I’ve come to recognize when I’ve changed for the better. One thing that I’ve noticed recently is that I’m no longer concerned with the things that were once deemed important in my life (although some people around me still hold on to these things). I don’t worry about what someone said to someone else (I’m also not interested in what people have to tell me about other people, it actually disgusts me). I don’t care about what the person next to me is doing (unless they are endangering the community). Those things don’t concern me.
However, there is one thing that will always concern me – my reputation.
There is a quote out there that says, “You shouldn’t be concerned with your reputation, but your character. Your reputation is what others think of you while your character is who you really are” (or something like that).
I agree…and then I disagree.
Nothing has shown me more that your reputation directly influences your interactions with other people more than the events that have transpired in the past year. Roommate issues, I’ve had them. Organizational issues, I’ve had them. Personal issues with people I don’t know, I’ve had them (thank you Facebook, cue *eyerolling). Personal issues with people I know and love, I’ve had them. Losing family members and spiraling into some deep internal abyss, I’ve done it. There’s really nothing new in the arena of interacting with other people that surprises me.
My surprise comes along when I hear or read something about me that is not true. What’s (not so) funny about these situations are the sheer numbers of people who listen and believe what they are being told (the innocents, I can’t fault, especially if they don’t take the time to know me). In the past year, I’ve heard:
“She’s a bitch.”
“Don’t trust her.”
“She’s a hoe.”
“She steals money (or insert whatever else you can steal here).”
I’ve heard this, and more. Most times when things come back around to me, it’s negative. Not only is it negative, it’s hurtful. Especially since I can count ALL of the people that I hang/hung out with on one hand. I mean, I know people and I have friends and acquaintances that would total more than the digits on my hands. But my closest circle isn’t even enough to fill a “Top 8” on Myspace. Seriously.
This is why my reputation concerns me. It’s what the general public believes. It’s what I’m working against when I’m putting in the extra effort to seem sociable (which is a very hard task for me to do). It’s what I’m working against when I’m representing various organizations. It’s what I’m working against when I’m rushing across campus (or was rushing across campus) and people would speak and I would mistakenly not see their greeting. It’s what I’m working against when I’m trying to negotiate with people. It’s what I’m working against when I’m trying to have my ideas heard.
So, the fact is simply this:
You can be fooled into believing that your reputation doesn’t matter, I bet you won’t win a position you run for. You can be fooled into believing that your reputation doesn’t matter, I’ll bet that the first response you get from a random stranger who is acquainted with your name will not be something that you’d say about yourself. You can be fooled into believing that your reputation doesn’t matter, but that’s what people look at and base most of their decisions on.

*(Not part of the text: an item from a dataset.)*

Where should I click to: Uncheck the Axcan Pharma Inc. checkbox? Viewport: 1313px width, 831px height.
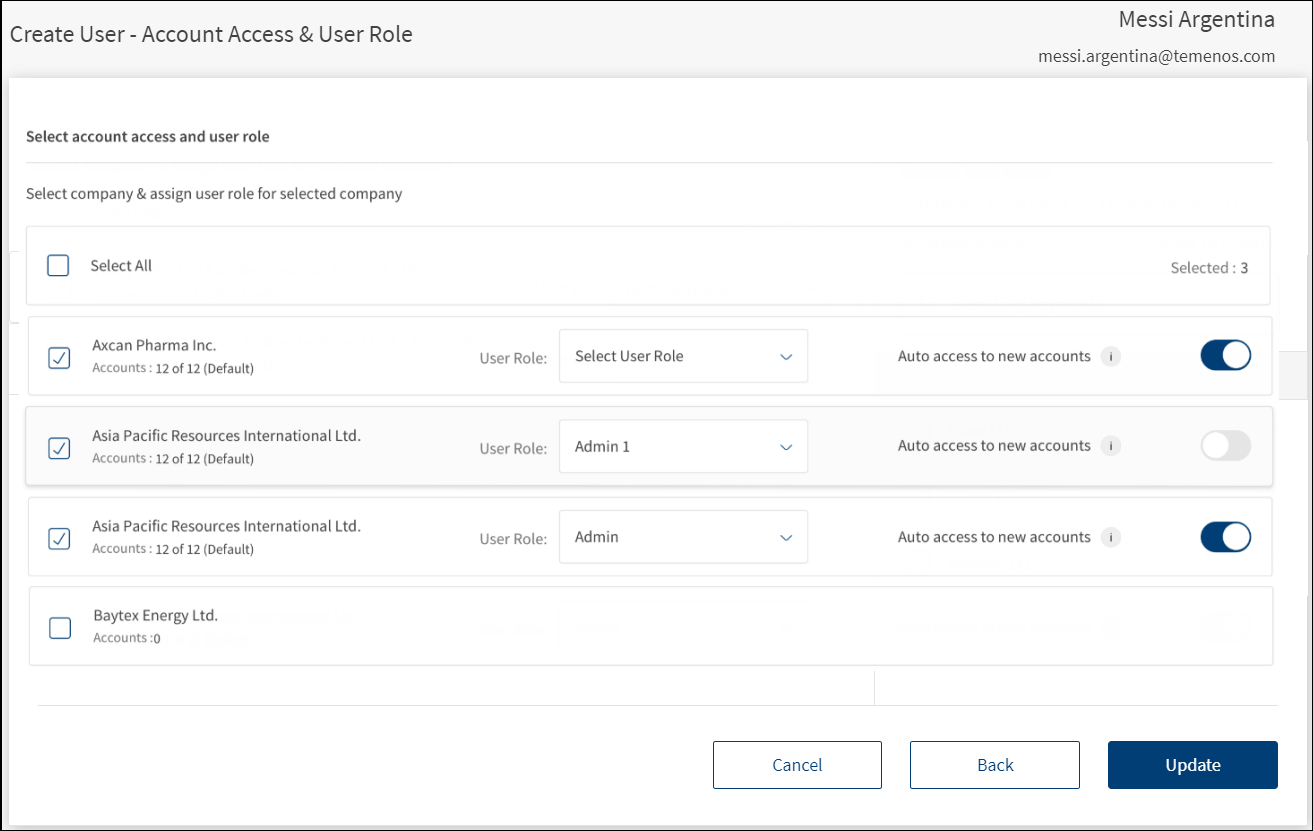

Think I’m lying. Try this out – Start a malicious lie about yourself (this works better if you’re super involved in something in your community). See how fast it spreads. Wait a few weeks and attempt to make a new friend. I’ll put money that they’ll recognize whatever malicious foolishness you’ve started.
Since I’ve said all of that, I’ll finally tell why I decided to write this as part two. I was recently dealing with some frustration on an online account. I got the funniest response from someone and it basically said that they had heard that I was a bitch and what I was putting on the site confirmed their thought. The thing that initially made me pause (actually, it was a few things) was that they felt comfortable enough calling me a bitch. Okay. The next thing that concerned me what that I did NOT hang out with them. We knew similar people BUT we never ran in the same crowd. My folks kept to themselves and their people kept to themselves. We just knew of each other. Never mind the fact that I was involved in many community activities. Never mind the fact that I had a kind word for them when I spoke to them or saw them. Never mind the fact that this person asked for my advice once after sharing a problem with me and I gave sound advice. Never mind the fact that they couldn’t remember whom initially told them that.
Those things are irrelevant. The “fact” that they immediately recalled was that I was a “b*tch.” That came from my reputation.
So, I’ll let the people continue to talk. I just hope that they learn just how hurtful some things can be and how jaded some people become. The fact is that everyone will hear (at some point) something about themselves that isn’t true and may possibly be able to find out the source. When that happens, since I’m not them, I can’t even think of a possible ending. When I find out, that person loses so much respect from me. And that is something that you’ll never get back.
People. Just be careful about what you’re saying.